- Location: Polk County, Florida and Highlands County, Florida
- Coordinates: 27°38′49″N 81°30′27″W﻿ / ﻿27.64694°N 81.50750°W
- Type: lake
- Surface area: 148 acres (0.60 km^{2})
- Average depth: 30 feet (9.1 m)
- Surface elevation: 95 feet (29 m)

= Trout Lake (Florida) =

Trout Lake is on the border of Polk County, Florida and Highlands County, Florida. It is mostly in Polk County. This lake has a surface area of 148 acre, has a spring feeding it and has a depth of 30 ft. Trout Lake is a natural lake, as are most of the lakes in Florida. The lake is found at an elevation of 95 ft.

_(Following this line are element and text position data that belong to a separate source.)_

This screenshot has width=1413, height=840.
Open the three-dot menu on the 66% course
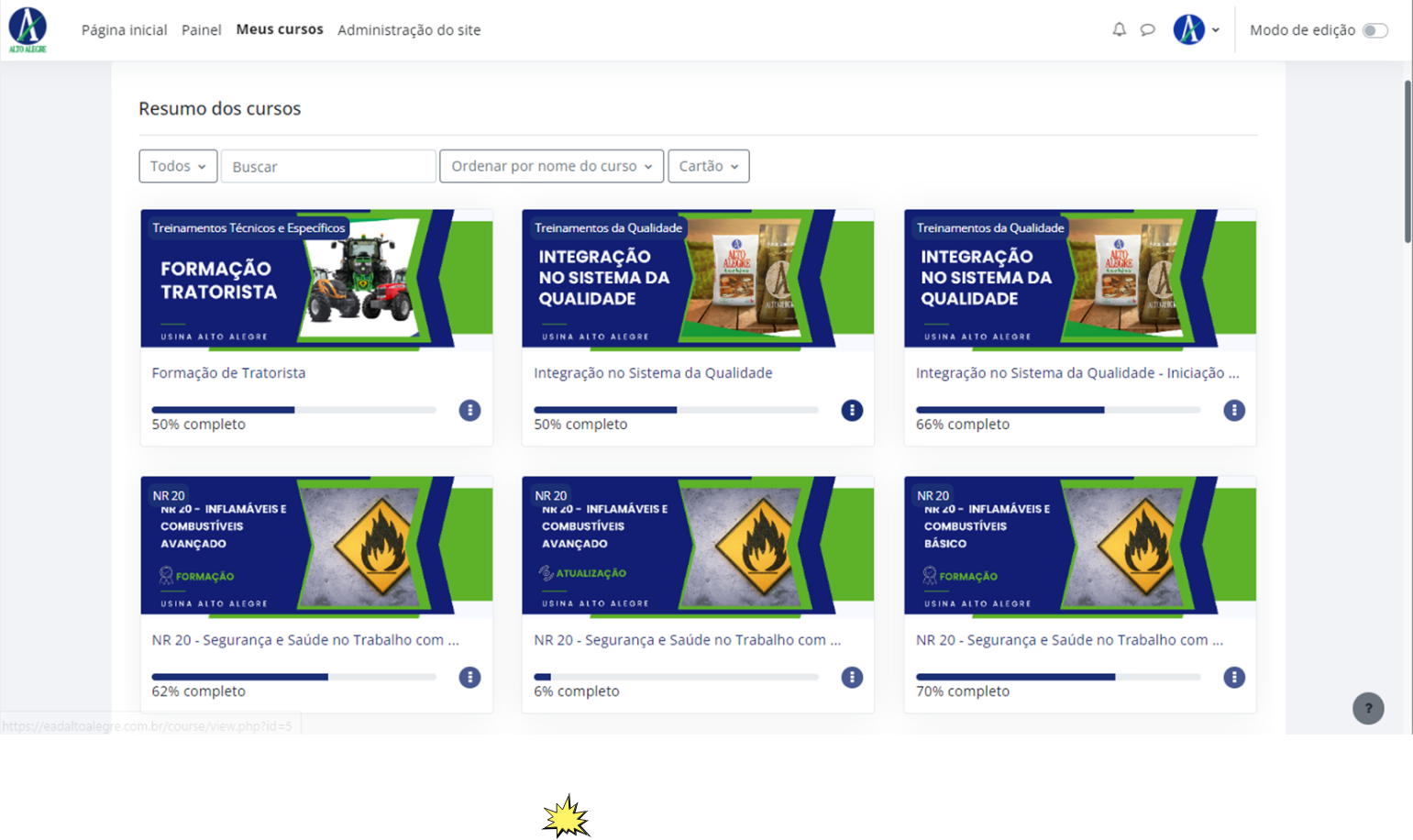1234,410
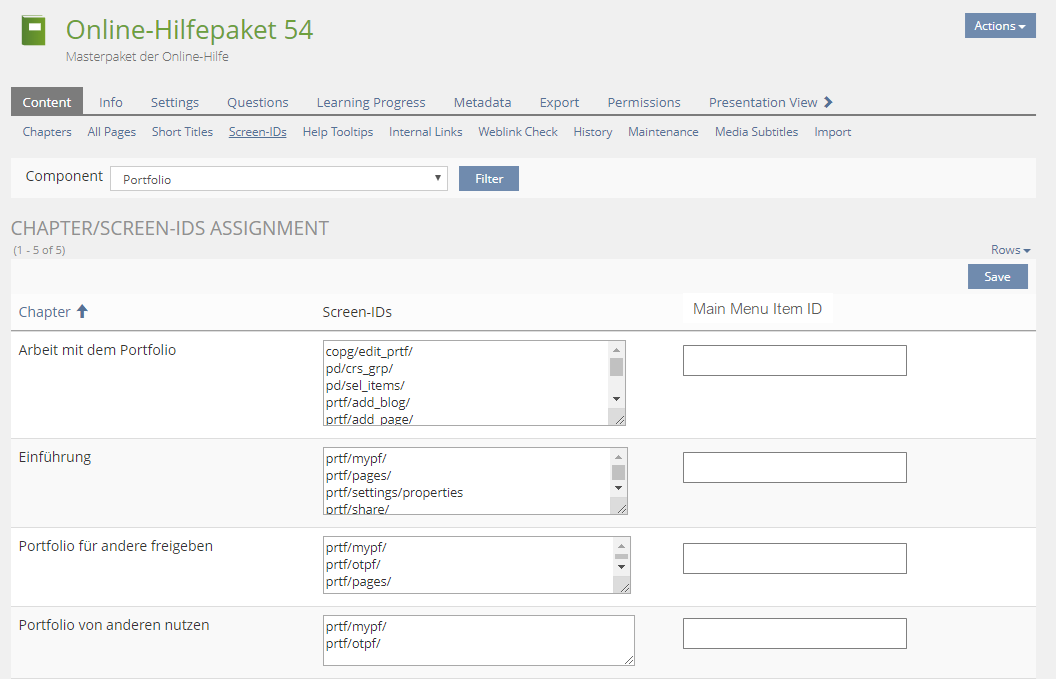The image size is (1056, 679).
Task: Open the Learning Progress tab
Action: click(370, 102)
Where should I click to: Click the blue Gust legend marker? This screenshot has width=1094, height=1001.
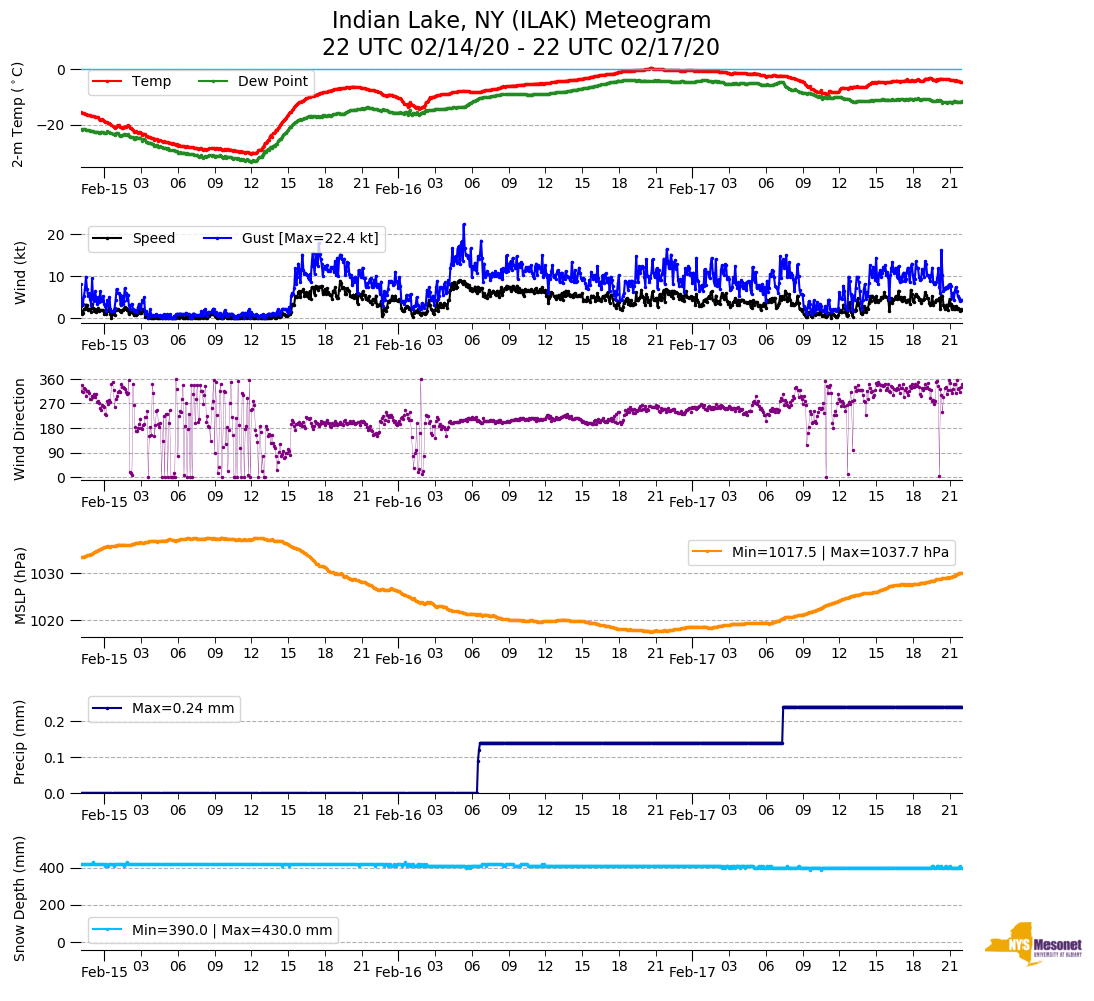[x=217, y=239]
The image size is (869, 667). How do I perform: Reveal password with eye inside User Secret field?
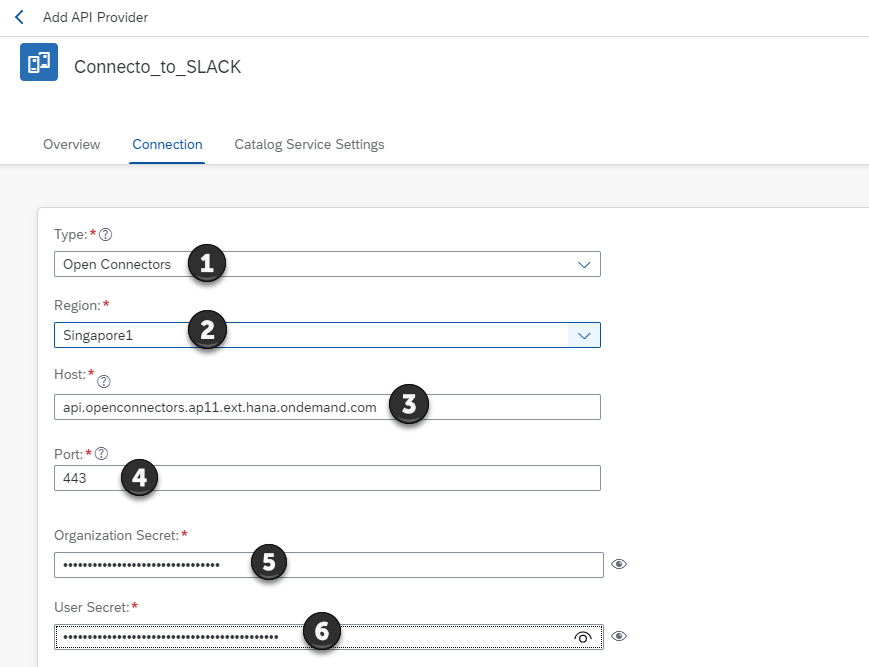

Lake Trout Drive runs along the entire south side of the Lake. Houses line the lake along Lake Trout Drive. On the north side of the lake, in Polk County, a rock road provides public access to the lake. Sand trails lead to the lake edge and allow access for boats. These trails and the road can only be used in dry weather. In wet weather the trails are completely unusable and the road itself can be treacherous. The entire east side of Trout Lake is inaccessible to the public.

Camp Wingmann straddles the county line and is partly in both counties. Camp Wingmann borders the lake on the west and northwest. Camp Wingmann was established in 1939. There have always been permanent buildings there, although the camp's ownership changed several times. It is currently owned and run by the Episcopal Diocese of Central Florida. While Camp Wingmann is considered a summer camp, it is used throughout the year.

Camp Wingmann occupies forty-two acres. It has a variety of buildings. The largest, Louttit Lodge, is the most northerly building. The camp also has a very good swimming area on the west shore of Trout Lake.